I tell him what he wants to hear, and I smile, but a thought has been turning in my mind, something I need to ask while he’s lucid, and before his after is here.

“The other portals,” I say, recalling the cities in the file at Kairos. “Madrid, Seoul, Missoula—”

“Alexandria, Bend, Lima, Asheville.”

Like a switch, I think. His brain turns on and off and on again.

“So I’ve been thinking . . .”

And I tell a story. There once was a plague that wiped out the world. My story is bare bones, no jokes, not nearly the detailed depictions of his imaginative tales. But the gist is this: an apocalyptic world where the mass exodus of humanity occurs, while at the same time, a number of mysterious portals appear. “At the end of the world, what could be more convenient than a way out?” I ask.

“You sound like your mother.”

We smile, tinges of the maddening loss still lingering.

“Even if you’re right,” he says, “the portals aren’t ways out. They’re ways back.”

“Maybe instead of portals to other worlds, all we needed were portals to other times. Maybe it’s not alien or cosmic or some divine modern-day Noah’s Ark. Maybe it’s just the next step in evolution. Single-cell organisms, fish, birds, dinos, apes, upright, freethinking humans, followed by—”

“The same humans. Living over and over again.” He smiles. “Your evolutionary timeline needs some work, but it’s . . . an exciting thought.”

Silence for a moment, and when I try to fill it by reading again, he stops me. “Let’s just be,” he says, and so we do. We sit there, just being together, not speaking or even looking at each other, and it feels quietly tectonic, the kind of moment that might move a mountain if it were let outside.

“I knew it was you,” he says, breaking the silence. “Figured it out years ago.”

I don’t know what to say to this. The thought of so many years passing between us, each knowing the other is alive—like standing on opposite sides of a closed door, not being able to walk through.

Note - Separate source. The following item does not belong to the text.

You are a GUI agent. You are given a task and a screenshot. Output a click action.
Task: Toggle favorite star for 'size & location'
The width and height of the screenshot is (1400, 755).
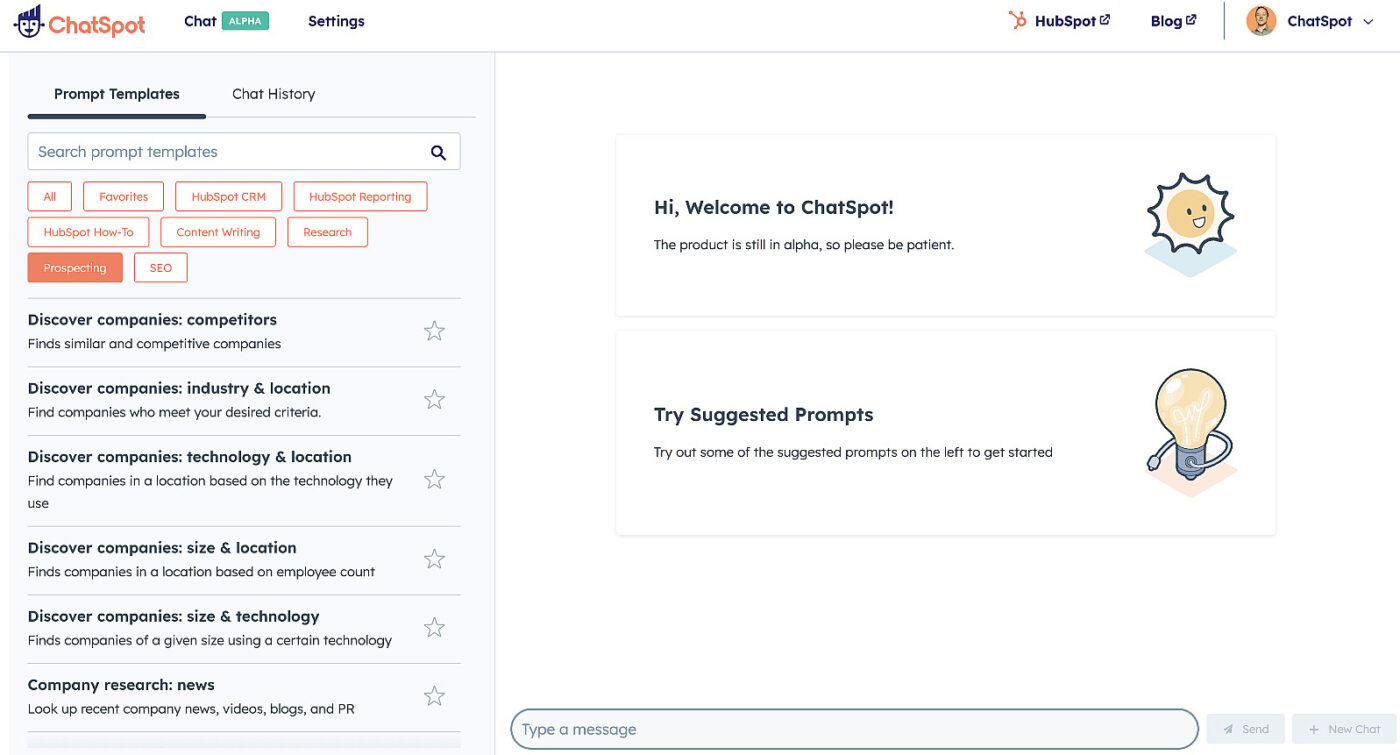tap(434, 559)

“There’s a reason we couldn’t live together?” he asks.

I’ve memorized those particular entries in the Red Books. The transport imprints of them jumping off the cliff are burned in my mind, the nightmare those Lives became. I could tell him. And I almost do. But when I look at him, eager and frail and so close to the end, all I can say is, “Yes. There was a reason.”

He slips into a fit of coughing, which turns to blood in his mouth, and out of the blue, the verbal spiral descends: the angel from heaven, my mother’s sweaty hands, “Your sweet mother,” he says, and I hold him, tell him not to talk, just rest.

Later that evening, after he’s had a heavy nap, I help him eat some bone broth, and he asks questions about how the Tollbooth worked. I explain what it feels like, the mist of the spinning water, and my theory that going through so many times has left a mark on my soul.

“Like a tree ring,” I say. “Dendrochronology, remember?”

His smile is mechanical; I can’t tell if he remembers, so I go on, explain the concept of transport imprints, how I’d begun having memories of things from other timelines, other Nicos, earlier Lives.

“How many Lives?” he asks, his face an expectant sunrise. “How many times have you gone through?”

“I’m number 160.”

He laughs out loud. “My Nico,” he says, and my heart warms at the affection in his voice, until he follows that up with— “Number 161.”

That night after he’s asleep, I go up on the attic deck and stay awake into the early hours of the morning. As a child, when this treetop sea whispered possibilities and freedoms beyond my reckoning, I listened with eyes wide and ears open. Eighteen years of the Red Books have made the prospect of freedom dizzying. And so I turn from the view to face the Bell, try to recall a transport imprint from my last Life, but it doesn’t work that way. Instead I close my eyes and imagine how it might have gone, a time when, laughing, my father had called me his Nico.

My Nico, he would say. Number 160.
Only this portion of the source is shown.